Stored items:
--------------------------------------------------
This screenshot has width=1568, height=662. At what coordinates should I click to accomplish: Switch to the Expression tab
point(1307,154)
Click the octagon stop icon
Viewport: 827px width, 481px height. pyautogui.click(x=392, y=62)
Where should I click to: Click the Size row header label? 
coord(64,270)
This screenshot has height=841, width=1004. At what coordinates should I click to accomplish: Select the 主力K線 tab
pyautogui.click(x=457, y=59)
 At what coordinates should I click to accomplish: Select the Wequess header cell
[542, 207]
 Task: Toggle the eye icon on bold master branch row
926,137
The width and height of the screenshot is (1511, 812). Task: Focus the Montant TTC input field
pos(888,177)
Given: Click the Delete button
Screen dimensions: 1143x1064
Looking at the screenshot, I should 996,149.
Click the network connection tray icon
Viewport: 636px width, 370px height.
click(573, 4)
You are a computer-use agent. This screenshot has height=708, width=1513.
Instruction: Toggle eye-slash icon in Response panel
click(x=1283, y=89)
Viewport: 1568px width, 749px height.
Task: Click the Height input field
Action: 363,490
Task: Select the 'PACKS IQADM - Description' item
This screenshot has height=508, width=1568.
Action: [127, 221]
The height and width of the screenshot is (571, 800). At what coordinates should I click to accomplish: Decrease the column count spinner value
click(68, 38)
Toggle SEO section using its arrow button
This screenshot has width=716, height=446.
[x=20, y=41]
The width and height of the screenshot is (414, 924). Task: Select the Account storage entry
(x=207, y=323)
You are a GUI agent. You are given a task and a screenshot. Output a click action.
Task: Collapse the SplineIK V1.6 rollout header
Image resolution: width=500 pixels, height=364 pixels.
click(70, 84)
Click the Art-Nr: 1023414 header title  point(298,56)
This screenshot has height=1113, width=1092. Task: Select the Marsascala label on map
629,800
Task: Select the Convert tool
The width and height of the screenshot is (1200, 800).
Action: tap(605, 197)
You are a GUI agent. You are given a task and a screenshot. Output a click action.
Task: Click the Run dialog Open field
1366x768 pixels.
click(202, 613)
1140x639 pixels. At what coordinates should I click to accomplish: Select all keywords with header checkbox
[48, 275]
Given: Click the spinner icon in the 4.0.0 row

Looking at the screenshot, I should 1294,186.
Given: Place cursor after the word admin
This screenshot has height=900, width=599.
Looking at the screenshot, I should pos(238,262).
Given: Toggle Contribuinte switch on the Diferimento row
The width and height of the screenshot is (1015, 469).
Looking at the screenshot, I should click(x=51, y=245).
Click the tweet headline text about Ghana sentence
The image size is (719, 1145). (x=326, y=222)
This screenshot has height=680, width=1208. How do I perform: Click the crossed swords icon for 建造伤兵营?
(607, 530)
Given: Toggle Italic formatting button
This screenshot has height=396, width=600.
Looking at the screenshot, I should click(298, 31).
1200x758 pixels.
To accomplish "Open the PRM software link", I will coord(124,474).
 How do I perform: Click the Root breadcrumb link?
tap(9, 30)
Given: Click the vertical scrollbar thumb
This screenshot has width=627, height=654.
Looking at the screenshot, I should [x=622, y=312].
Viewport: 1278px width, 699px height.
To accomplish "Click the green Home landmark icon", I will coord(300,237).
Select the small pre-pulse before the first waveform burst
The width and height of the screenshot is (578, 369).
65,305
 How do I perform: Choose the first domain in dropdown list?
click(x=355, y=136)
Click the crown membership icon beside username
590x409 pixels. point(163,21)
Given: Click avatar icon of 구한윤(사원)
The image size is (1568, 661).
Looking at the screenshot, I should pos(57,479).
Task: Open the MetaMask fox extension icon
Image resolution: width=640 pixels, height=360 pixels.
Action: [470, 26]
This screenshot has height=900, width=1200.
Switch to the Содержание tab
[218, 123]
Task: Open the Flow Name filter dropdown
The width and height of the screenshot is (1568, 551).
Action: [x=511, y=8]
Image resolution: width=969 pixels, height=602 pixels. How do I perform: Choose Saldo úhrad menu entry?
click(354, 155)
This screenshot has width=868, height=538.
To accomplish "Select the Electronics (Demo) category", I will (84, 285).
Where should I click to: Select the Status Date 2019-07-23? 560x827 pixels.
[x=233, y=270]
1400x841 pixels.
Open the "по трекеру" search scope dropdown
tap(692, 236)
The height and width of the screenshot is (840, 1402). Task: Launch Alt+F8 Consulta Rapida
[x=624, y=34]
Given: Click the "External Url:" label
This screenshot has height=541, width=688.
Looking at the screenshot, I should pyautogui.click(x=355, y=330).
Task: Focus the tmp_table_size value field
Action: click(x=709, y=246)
--------------------------------------------------
PROBLEM DETAILS: Every line above that holds the string "will" should be returned.

REPLY:
To accomplish "Open the PRM software link", I will coord(124,474).
To accomplish "Click the green Home landmark icon", I will coord(300,237).
To accomplish "Select the Electronics (Demo) category", I will (84, 285).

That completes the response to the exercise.